[Entries taken from a collection]
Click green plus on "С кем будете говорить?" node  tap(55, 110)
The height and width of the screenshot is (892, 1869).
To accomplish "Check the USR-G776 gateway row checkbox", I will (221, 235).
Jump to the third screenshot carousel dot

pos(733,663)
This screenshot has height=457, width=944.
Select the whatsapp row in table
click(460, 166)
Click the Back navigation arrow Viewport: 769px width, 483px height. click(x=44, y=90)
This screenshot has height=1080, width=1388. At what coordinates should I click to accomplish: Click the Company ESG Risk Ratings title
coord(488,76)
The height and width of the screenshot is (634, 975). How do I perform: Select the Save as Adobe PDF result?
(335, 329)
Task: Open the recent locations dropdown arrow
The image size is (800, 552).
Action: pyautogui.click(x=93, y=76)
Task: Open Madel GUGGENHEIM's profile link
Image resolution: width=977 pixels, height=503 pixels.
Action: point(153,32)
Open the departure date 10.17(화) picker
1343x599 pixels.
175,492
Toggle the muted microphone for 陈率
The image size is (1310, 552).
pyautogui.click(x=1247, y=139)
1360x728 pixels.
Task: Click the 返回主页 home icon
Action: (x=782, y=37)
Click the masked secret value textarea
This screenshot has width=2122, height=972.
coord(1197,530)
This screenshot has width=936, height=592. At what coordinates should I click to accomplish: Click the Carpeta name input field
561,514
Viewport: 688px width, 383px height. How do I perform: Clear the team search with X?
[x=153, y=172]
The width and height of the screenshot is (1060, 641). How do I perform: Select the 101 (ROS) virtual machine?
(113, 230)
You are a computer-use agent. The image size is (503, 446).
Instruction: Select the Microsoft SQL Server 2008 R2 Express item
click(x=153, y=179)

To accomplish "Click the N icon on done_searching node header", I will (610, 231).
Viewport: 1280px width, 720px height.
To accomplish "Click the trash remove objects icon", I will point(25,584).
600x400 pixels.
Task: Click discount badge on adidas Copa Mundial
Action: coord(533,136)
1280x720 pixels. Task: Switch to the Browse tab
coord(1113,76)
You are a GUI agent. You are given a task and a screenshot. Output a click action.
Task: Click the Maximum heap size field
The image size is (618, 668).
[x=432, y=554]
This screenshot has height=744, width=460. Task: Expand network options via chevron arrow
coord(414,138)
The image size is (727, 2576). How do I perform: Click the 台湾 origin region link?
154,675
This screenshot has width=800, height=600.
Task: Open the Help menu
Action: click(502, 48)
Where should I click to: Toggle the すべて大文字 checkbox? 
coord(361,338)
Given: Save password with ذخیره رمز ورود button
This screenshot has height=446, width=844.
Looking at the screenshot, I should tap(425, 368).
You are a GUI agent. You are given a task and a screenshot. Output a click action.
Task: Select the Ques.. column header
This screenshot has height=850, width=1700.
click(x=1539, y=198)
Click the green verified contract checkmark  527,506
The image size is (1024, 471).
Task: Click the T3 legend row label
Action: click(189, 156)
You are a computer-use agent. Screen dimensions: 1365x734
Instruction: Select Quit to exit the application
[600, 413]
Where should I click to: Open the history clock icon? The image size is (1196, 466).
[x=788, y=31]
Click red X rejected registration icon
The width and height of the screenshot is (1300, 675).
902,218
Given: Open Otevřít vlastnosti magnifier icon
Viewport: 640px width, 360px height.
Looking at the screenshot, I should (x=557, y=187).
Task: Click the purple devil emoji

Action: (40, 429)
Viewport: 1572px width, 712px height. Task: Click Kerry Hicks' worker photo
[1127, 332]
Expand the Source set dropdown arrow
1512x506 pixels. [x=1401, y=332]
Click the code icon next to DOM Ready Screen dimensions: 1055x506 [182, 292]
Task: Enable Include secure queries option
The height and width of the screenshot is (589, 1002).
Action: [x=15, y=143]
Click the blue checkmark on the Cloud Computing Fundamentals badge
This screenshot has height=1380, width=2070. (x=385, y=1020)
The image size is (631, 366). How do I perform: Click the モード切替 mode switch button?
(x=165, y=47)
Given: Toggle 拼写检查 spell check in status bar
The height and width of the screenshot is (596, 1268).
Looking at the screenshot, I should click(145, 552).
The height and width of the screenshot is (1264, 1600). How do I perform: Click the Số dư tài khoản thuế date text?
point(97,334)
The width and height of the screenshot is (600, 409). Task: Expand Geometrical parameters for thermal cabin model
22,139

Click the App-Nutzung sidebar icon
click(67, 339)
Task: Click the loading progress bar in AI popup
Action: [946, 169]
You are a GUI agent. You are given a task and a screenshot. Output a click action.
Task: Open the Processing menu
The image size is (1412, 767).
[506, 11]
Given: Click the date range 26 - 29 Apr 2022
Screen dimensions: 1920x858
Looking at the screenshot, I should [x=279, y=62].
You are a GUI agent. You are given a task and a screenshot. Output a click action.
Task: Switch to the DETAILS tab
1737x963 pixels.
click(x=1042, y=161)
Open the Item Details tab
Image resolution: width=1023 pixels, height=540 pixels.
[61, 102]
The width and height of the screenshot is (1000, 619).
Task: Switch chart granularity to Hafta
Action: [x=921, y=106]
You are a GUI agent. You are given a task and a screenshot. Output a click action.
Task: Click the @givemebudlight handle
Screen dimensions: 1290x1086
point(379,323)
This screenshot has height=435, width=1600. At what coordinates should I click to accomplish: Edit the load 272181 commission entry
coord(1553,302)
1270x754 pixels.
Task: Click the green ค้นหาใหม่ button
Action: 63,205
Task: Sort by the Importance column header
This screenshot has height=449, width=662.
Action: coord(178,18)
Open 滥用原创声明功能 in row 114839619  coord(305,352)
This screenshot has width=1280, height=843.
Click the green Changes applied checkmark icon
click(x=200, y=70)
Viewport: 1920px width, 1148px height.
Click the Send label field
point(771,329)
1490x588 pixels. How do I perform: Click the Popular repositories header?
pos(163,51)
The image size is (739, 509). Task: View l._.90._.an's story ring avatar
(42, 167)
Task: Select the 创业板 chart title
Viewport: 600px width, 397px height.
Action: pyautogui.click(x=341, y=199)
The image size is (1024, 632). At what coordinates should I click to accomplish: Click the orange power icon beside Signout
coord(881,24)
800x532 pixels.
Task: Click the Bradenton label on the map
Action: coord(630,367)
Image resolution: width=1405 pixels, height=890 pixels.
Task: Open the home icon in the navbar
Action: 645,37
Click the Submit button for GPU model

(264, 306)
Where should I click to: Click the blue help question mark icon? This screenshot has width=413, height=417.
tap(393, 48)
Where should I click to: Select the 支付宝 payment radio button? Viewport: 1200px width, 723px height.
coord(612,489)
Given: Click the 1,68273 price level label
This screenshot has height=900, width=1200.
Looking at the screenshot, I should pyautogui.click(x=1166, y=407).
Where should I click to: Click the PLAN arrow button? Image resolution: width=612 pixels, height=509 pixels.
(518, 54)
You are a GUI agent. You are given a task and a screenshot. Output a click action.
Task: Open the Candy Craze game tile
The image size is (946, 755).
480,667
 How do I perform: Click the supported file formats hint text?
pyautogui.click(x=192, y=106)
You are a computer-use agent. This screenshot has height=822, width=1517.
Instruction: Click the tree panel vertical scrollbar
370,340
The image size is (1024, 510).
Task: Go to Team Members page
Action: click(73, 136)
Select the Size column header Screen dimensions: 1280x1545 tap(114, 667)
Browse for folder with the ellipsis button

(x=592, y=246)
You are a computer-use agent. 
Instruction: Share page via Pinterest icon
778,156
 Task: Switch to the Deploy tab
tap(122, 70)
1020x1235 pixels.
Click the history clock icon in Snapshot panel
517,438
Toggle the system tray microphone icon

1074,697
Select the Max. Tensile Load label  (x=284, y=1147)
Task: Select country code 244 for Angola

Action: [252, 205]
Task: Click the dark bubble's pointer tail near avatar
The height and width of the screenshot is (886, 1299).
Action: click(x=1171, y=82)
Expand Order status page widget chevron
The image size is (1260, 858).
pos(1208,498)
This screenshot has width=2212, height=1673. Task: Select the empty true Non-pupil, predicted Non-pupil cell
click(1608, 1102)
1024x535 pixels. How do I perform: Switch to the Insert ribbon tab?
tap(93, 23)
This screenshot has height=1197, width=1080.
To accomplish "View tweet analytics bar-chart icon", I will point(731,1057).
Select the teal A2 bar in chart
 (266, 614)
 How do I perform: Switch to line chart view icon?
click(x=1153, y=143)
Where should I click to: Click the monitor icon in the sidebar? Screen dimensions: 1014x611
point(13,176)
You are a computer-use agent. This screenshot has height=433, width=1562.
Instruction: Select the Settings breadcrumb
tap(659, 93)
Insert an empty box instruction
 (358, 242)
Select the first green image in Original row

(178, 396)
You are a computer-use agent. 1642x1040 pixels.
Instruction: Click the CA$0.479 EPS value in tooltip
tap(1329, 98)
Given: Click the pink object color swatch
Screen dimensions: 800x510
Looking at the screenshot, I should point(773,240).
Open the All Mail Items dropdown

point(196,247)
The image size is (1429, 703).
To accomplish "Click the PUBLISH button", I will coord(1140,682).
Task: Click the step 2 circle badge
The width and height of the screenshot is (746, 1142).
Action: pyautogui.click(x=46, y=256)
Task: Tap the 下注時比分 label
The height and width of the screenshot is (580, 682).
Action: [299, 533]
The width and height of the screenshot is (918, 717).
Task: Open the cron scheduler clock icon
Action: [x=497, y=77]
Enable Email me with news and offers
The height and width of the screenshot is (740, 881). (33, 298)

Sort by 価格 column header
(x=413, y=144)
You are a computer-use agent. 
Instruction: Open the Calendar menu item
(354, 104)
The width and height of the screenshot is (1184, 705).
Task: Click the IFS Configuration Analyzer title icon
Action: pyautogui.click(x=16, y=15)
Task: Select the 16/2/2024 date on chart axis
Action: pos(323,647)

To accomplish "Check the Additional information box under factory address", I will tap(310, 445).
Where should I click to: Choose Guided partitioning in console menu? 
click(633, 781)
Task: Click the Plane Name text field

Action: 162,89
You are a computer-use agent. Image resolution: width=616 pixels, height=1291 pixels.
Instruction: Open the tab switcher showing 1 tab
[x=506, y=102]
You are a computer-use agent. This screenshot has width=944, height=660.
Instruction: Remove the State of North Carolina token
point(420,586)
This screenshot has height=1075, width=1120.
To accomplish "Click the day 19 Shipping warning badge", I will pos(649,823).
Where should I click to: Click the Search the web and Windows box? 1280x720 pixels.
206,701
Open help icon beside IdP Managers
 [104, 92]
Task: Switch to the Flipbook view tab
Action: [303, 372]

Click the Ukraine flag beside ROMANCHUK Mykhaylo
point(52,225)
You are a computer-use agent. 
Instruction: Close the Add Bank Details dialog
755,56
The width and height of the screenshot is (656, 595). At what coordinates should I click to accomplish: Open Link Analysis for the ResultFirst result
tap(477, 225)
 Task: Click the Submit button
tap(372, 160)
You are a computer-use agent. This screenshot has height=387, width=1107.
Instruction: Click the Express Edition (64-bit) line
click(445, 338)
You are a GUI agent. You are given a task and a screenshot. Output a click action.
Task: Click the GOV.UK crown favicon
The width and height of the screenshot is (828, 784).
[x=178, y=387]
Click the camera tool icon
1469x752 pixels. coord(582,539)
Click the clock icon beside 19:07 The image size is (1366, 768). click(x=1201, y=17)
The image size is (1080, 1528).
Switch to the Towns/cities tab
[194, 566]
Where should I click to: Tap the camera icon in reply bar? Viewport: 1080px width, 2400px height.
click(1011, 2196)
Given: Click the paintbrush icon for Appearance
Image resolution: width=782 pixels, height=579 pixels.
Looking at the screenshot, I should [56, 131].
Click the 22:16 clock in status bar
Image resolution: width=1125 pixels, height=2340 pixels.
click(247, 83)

The problem:
Reproduce exactly the entries above, limited to the lines from the one with "Jump to the third screenshot carousel dot" through the one with "Click the Back", both included.

The completed task:
Jump to the third screenshot carousel dot

pos(733,663)
This screenshot has height=457, width=944.
Select the whatsapp row in table
click(460, 166)
Click the Back navigation arrow Viewport: 769px width, 483px height. click(x=44, y=90)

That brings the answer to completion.